También nos han dicho que evitar el conflicto y la tensión es una muestra de estar triunfando en la vida. Nos dicen que hacemos todo el trabajo duro para finalmente liberarnos de cualquier incomodidad o presión. Nos dicen que poder quedarse descansando en casa, viendo televisión todo el día, sin nada que perturbe nuestra tranquilidad, es el logro más grande. Que la gente más exitosa nunca trabaja y se queda tomando el sol en la piscina todo el día. Pero en el fondo, sabemos que esa no puede ser la razón de nuestra existencia. Tiene que haber algo más a lo que le estemos apuntando que a descansar. Estamos aquí para crecer, para desarrollarnos. Los frutos de nuestra labor no existen para liberarnos del trabajo, sino que nos permiten alcanzar el derecho a dedicarnos a tareas más nobles y precisas; nos permiten mejorar el trabajo que hacemos e incrementan nuestra capacidad para enfrentar desafíos más exigentes, para asumir cosas más grandes. Lo que entiendo ahora de mis recitales de piano es que la idea no era que fueran fáciles ni agradables, pero que tenían una bondad oculta que hacía que incluso las partes desagradables fueran valiosas. Eran la evidencia de un proceso. Eran la prueba de algo que se estaba convirtiendo en algo más, o de algo que se estaba convirtiendo en alguien, de una persona que se convertía en un ser humano.

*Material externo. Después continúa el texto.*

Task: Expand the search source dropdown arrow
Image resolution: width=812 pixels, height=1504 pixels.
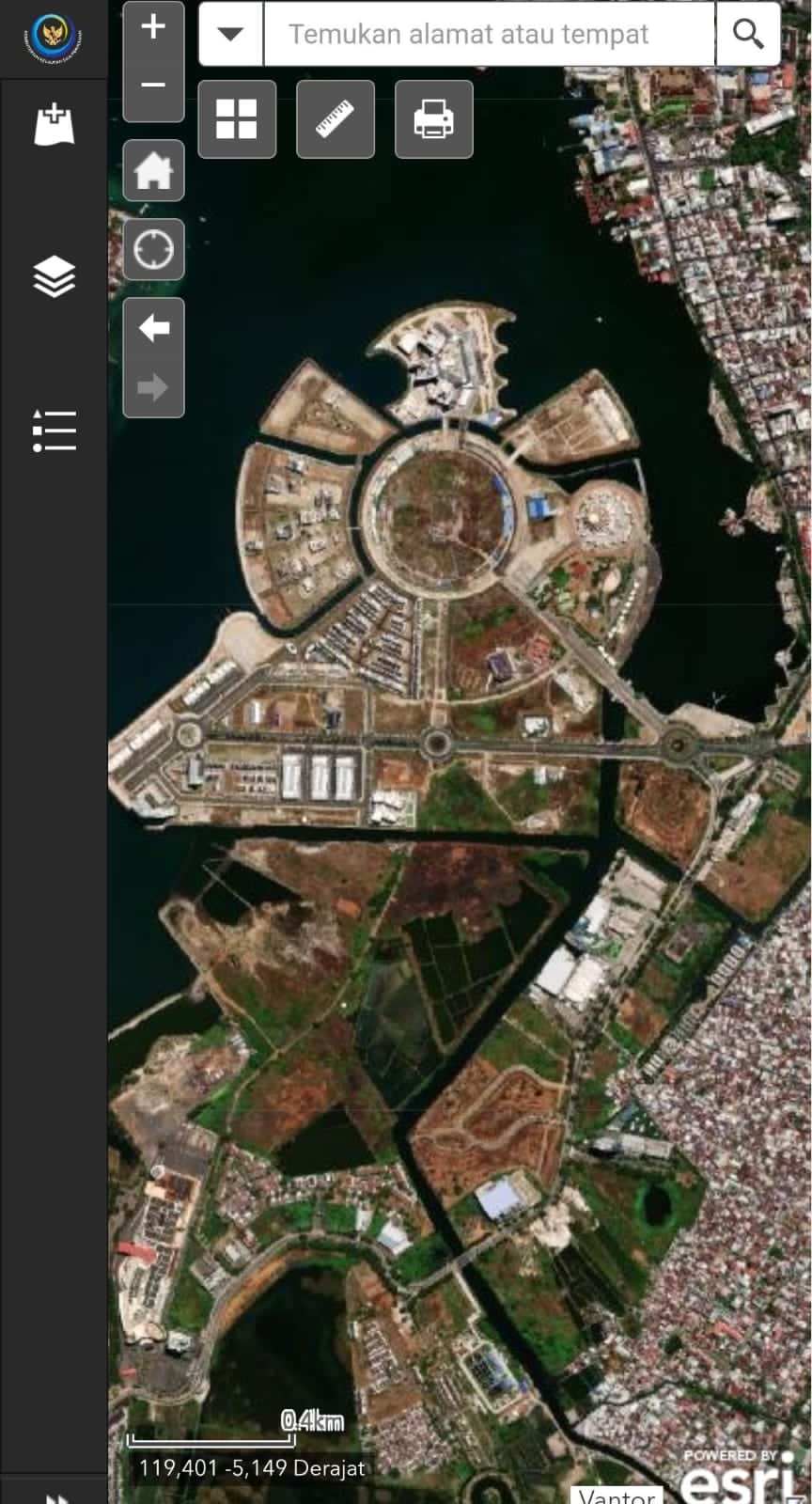Action: click(x=231, y=34)
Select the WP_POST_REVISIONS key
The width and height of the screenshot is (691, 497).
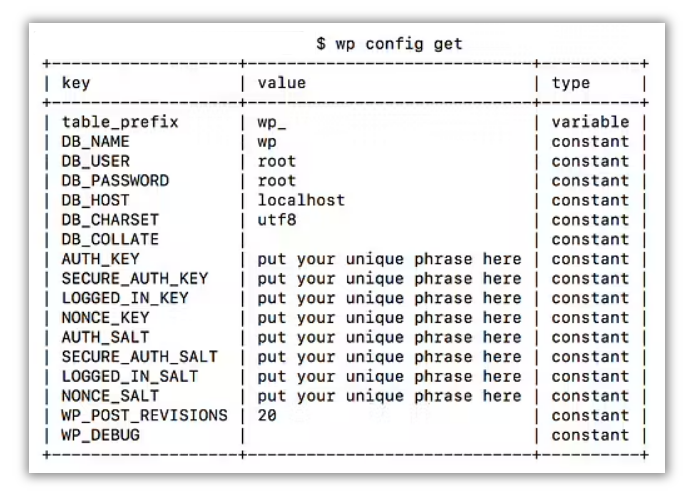tap(145, 416)
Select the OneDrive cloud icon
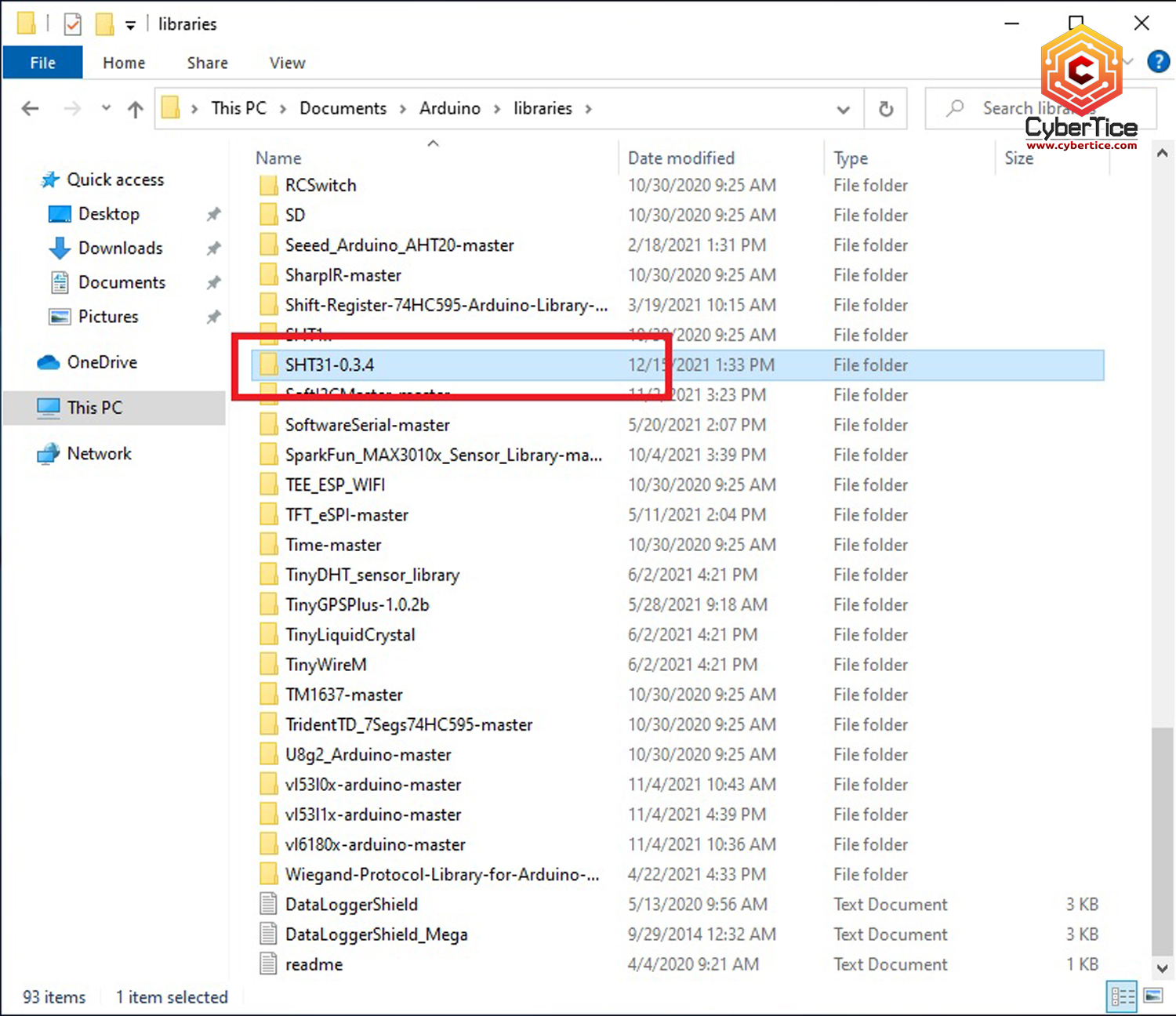This screenshot has height=1016, width=1176. [x=49, y=362]
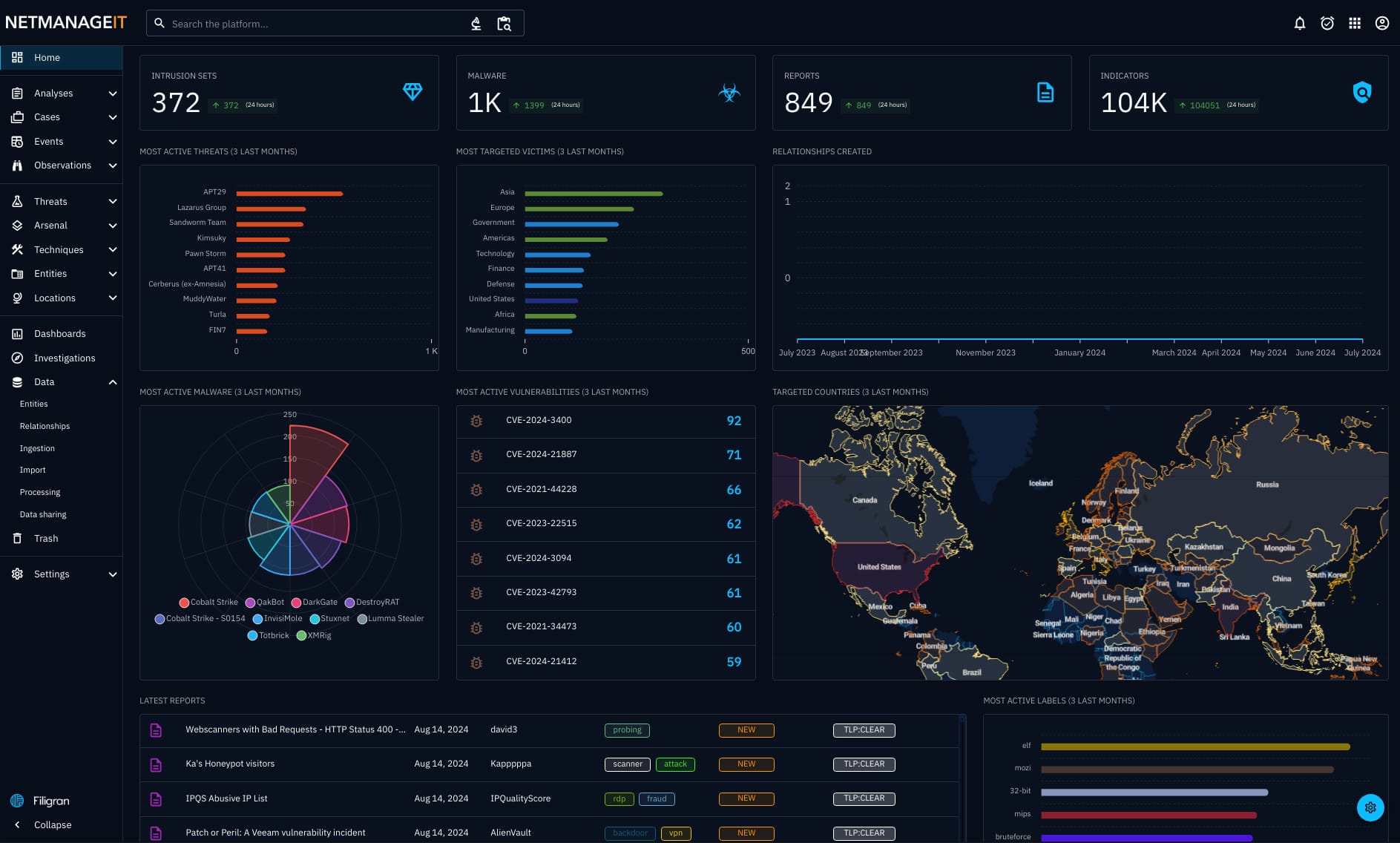Open the Trash icon in sidebar
The width and height of the screenshot is (1400, 843).
tap(17, 539)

La presión no nos tiene que inmovilizar necesariamente. También puede ser una plataforma de despegue. Como dije antes, es un mecanismo a través del cual podemos mejorar. Así como los diamantes se forman gracias a las inmensas fuerzas presurizadas que se le aplican a un pedazo de carbón, la presión externa en nuestras vidas nos hace mejores personas.

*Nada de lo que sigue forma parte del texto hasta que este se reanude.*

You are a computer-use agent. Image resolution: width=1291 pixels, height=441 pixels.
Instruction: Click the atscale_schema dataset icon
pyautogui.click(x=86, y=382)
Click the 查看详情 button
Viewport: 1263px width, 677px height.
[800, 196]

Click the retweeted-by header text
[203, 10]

Las presiones de la vida no dejan de existir sino hasta que morimos. Incluso si decidimos ignorar ese sentimiento, sigue ahí, y vivir una vida con significado implica aprender a manejar y a apreciar la presión, no evitarla. Tal vez la sensación de presión es la mismísima fuerza vital; esa chispa misteriosa de vida que nos anima y nos sostiene.

Somos dignos de la presión que está a nuestro alrededor, no porque duela, sino porque nos impulsa. Podemos enfrentarla y montarnos encima de ella para llegar a nuestro destino. Esta presión puede sacar lo mejor de nosotros. Ojalá todos podamos encontrar la fortaleza para aprovechar la presión que implica estar vivo y usar su poder para construir algo hermoso y magnífico.